**TASK MATERIAL:**
....

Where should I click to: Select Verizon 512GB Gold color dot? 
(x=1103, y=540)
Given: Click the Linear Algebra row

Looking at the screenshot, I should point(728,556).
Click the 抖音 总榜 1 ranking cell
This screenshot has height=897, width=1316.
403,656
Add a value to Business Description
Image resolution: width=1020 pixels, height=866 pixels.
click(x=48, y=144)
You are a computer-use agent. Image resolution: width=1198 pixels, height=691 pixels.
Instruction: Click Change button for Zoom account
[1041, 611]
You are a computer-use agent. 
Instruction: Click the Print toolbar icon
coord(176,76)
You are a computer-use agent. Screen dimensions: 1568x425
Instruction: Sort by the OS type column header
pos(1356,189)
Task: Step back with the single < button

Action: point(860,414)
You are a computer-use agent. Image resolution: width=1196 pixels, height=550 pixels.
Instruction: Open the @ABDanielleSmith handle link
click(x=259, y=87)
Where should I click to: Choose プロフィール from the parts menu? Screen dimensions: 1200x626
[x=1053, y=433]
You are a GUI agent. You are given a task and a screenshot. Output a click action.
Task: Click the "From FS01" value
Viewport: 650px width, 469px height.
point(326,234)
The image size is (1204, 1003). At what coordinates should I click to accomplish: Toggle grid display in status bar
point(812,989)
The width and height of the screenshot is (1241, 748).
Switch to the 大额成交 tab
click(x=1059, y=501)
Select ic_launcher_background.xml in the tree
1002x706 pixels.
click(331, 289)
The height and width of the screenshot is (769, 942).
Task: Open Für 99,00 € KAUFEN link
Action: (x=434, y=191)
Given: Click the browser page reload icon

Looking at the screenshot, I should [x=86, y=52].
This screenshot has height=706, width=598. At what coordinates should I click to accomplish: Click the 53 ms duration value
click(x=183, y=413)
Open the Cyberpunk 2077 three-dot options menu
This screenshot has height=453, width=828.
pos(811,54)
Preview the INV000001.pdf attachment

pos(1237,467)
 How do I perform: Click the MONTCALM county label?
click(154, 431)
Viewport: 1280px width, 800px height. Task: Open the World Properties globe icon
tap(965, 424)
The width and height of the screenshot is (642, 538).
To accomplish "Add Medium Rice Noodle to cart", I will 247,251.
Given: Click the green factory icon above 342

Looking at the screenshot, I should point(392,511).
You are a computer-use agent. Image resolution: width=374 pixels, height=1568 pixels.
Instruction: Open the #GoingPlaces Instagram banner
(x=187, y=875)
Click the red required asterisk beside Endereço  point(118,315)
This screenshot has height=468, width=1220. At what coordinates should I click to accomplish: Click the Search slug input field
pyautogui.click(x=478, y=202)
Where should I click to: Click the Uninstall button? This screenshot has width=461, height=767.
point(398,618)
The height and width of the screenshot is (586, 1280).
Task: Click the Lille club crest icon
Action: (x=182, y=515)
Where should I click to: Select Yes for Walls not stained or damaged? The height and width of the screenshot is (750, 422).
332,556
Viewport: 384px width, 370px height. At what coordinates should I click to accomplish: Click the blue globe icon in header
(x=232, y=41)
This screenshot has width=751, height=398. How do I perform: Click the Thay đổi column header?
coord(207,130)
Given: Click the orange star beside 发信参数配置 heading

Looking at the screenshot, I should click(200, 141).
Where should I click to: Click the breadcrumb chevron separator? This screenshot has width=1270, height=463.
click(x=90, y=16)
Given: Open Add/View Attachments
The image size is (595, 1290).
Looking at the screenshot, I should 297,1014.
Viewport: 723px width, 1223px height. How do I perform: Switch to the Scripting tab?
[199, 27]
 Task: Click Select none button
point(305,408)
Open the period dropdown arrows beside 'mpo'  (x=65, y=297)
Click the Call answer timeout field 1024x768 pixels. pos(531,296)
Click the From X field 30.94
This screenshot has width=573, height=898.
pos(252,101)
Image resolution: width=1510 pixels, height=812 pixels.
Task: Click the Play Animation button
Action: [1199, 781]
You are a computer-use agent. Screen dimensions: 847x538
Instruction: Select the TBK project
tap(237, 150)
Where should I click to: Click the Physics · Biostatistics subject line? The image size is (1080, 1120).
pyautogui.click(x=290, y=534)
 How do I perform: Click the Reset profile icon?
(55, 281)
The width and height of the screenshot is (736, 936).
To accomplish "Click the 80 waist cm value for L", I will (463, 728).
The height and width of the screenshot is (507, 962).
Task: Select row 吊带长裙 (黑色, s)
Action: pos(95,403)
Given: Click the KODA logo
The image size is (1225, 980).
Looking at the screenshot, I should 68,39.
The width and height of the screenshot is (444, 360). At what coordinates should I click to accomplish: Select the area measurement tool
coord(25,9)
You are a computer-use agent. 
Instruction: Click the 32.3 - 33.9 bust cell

....

**TASK TO COMPLETE:** Having read the material, set all of it down again without a single difference.

**WRITTEN SOLUTION:**
Where should I click to: Select Verizon 512GB Gold color dot? 
(x=1103, y=540)
Given: Click the Linear Algebra row

Looking at the screenshot, I should point(728,556).
Click the 抖音 总榜 1 ranking cell
This screenshot has height=897, width=1316.
403,656
Add a value to Business Description
Image resolution: width=1020 pixels, height=866 pixels.
click(x=48, y=144)
You are a computer-use agent. Image resolution: width=1198 pixels, height=691 pixels.
Instruction: Click Change button for Zoom account
[1041, 611]
You are a computer-use agent. 
Instruction: Click the Print toolbar icon
coord(176,76)
You are a computer-use agent. Screen dimensions: 1568x425
Instruction: Sort by the OS type column header
pos(1356,189)
Task: Step back with the single < button

Action: point(860,414)
You are a computer-use agent. Image resolution: width=1196 pixels, height=550 pixels.
Instruction: Open the @ABDanielleSmith handle link
click(x=259, y=87)
Where should I click to: Choose プロフィール from the parts menu? Screen dimensions: 1200x626
[x=1053, y=433]
You are a GUI agent. You are given a task and a screenshot. Output a click action.
Task: Click the "From FS01" value
Viewport: 650px width, 469px height.
point(326,234)
The image size is (1204, 1003). At what coordinates should I click to accomplish: Toggle grid display in status bar
point(812,989)
The width and height of the screenshot is (1241, 748).
Switch to the 大额成交 tab
click(x=1059, y=501)
Select ic_launcher_background.xml in the tree
1002x706 pixels.
click(331, 289)
The height and width of the screenshot is (769, 942).
Task: Open Für 99,00 € KAUFEN link
Action: (x=434, y=191)
Given: Click the browser page reload icon

Looking at the screenshot, I should [x=86, y=52].
This screenshot has height=706, width=598. At what coordinates should I click to accomplish: Click the 53 ms duration value
click(x=183, y=413)
Open the Cyberpunk 2077 three-dot options menu
This screenshot has height=453, width=828.
pos(811,54)
Preview the INV000001.pdf attachment

pos(1237,467)
 How do I perform: Click the MONTCALM county label?
click(154, 431)
Viewport: 1280px width, 800px height. Task: Open the World Properties globe icon
tap(965, 424)
The width and height of the screenshot is (642, 538).
To accomplish "Add Medium Rice Noodle to cart", I will 247,251.
Given: Click the green factory icon above 342

Looking at the screenshot, I should point(392,511).
You are a computer-use agent. Image resolution: width=374 pixels, height=1568 pixels.
Instruction: Open the #GoingPlaces Instagram banner
(x=187, y=875)
Click the red required asterisk beside Endereço  point(118,315)
This screenshot has height=468, width=1220. At what coordinates should I click to accomplish: Click the Search slug input field
pyautogui.click(x=478, y=202)
Where should I click to: Click the Uninstall button? This screenshot has width=461, height=767.
point(398,618)
The height and width of the screenshot is (586, 1280).
Task: Click the Lille club crest icon
Action: (x=182, y=515)
Where should I click to: Select Yes for Walls not stained or damaged? The height and width of the screenshot is (750, 422).
332,556
Viewport: 384px width, 370px height. At what coordinates should I click to accomplish: Click the blue globe icon in header
(x=232, y=41)
This screenshot has width=751, height=398. How do I perform: Click the Thay đổi column header?
coord(207,130)
Given: Click the orange star beside 发信参数配置 heading

Looking at the screenshot, I should click(200, 141).
Where should I click to: Click the breadcrumb chevron separator? This screenshot has width=1270, height=463.
click(x=90, y=16)
Given: Open Add/View Attachments
The image size is (595, 1290).
Looking at the screenshot, I should 297,1014.
Viewport: 723px width, 1223px height. How do I perform: Switch to the Scripting tab?
[199, 27]
 Task: Click Select none button
point(305,408)
Open the period dropdown arrows beside 'mpo'  (x=65, y=297)
Click the Call answer timeout field 1024x768 pixels. pos(531,296)
Click the From X field 30.94
This screenshot has width=573, height=898.
pos(252,101)
Image resolution: width=1510 pixels, height=812 pixels.
Task: Click the Play Animation button
Action: [1199, 781]
You are a computer-use agent. Screen dimensions: 847x538
Instruction: Select the TBK project
tap(237, 150)
Where should I click to: Click the Physics · Biostatistics subject line? The image size is (1080, 1120).
pyautogui.click(x=290, y=534)
 How do I perform: Click the Reset profile icon?
(55, 281)
The width and height of the screenshot is (736, 936).
To accomplish "Click the 80 waist cm value for L", I will (463, 728).
The height and width of the screenshot is (507, 962).
Task: Select row 吊带长裙 (黑色, s)
Action: pos(95,403)
Given: Click the KODA logo
The image size is (1225, 980).
Looking at the screenshot, I should 68,39.
The width and height of the screenshot is (444, 360). At what coordinates should I click to accomplish: Select the area measurement tool
coord(25,9)
You are a computer-use agent. 
Instruction: Click the 32.3 - 33.9 bust cell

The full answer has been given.